→ DATASET RECORDS
*** Begin section ***

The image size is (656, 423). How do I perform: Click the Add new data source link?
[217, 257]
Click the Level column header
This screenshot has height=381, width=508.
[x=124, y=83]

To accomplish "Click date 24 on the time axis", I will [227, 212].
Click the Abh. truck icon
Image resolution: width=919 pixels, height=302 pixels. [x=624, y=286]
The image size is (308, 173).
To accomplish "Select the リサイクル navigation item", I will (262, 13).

*** End section ***
*** Begin section ***

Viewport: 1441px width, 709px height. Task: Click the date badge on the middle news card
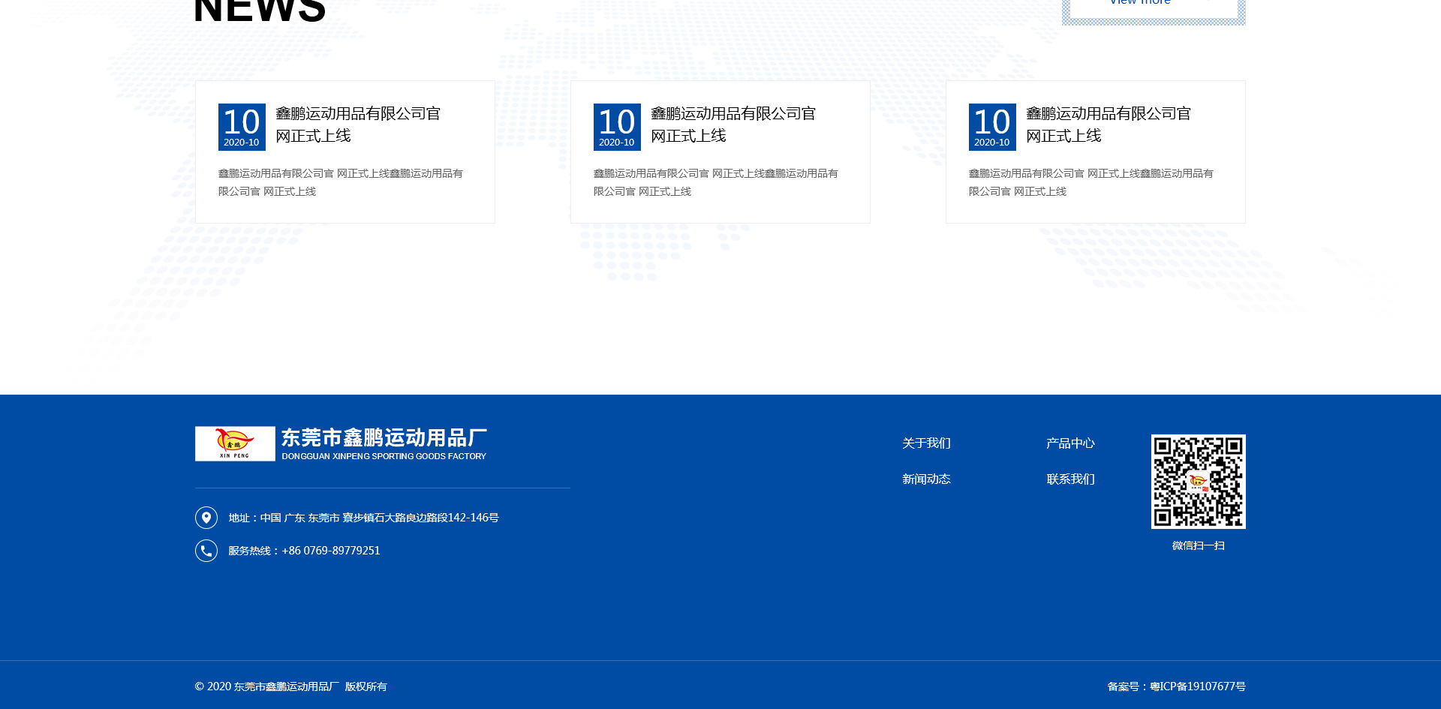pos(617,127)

*** End section ***
*** Begin section ***

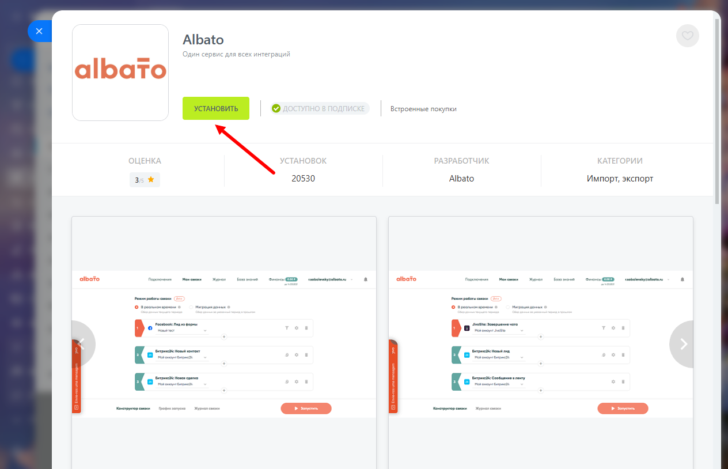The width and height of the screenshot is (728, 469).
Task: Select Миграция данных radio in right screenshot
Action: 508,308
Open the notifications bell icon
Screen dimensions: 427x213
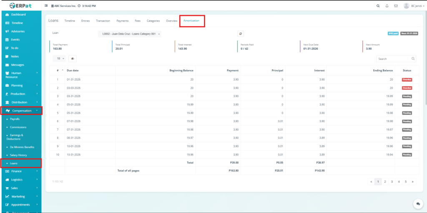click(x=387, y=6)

*** End section ***

→ INSTRUCTIONS TO FOLLOW
Read the data above. Pull out each line in which the string "will" appears.

→ RESULT FOR THIS TASK
To accomplish "Click date 24 on the time axis", I will [227, 212].
To accomplish "Select the リサイクル navigation item", I will (262, 13).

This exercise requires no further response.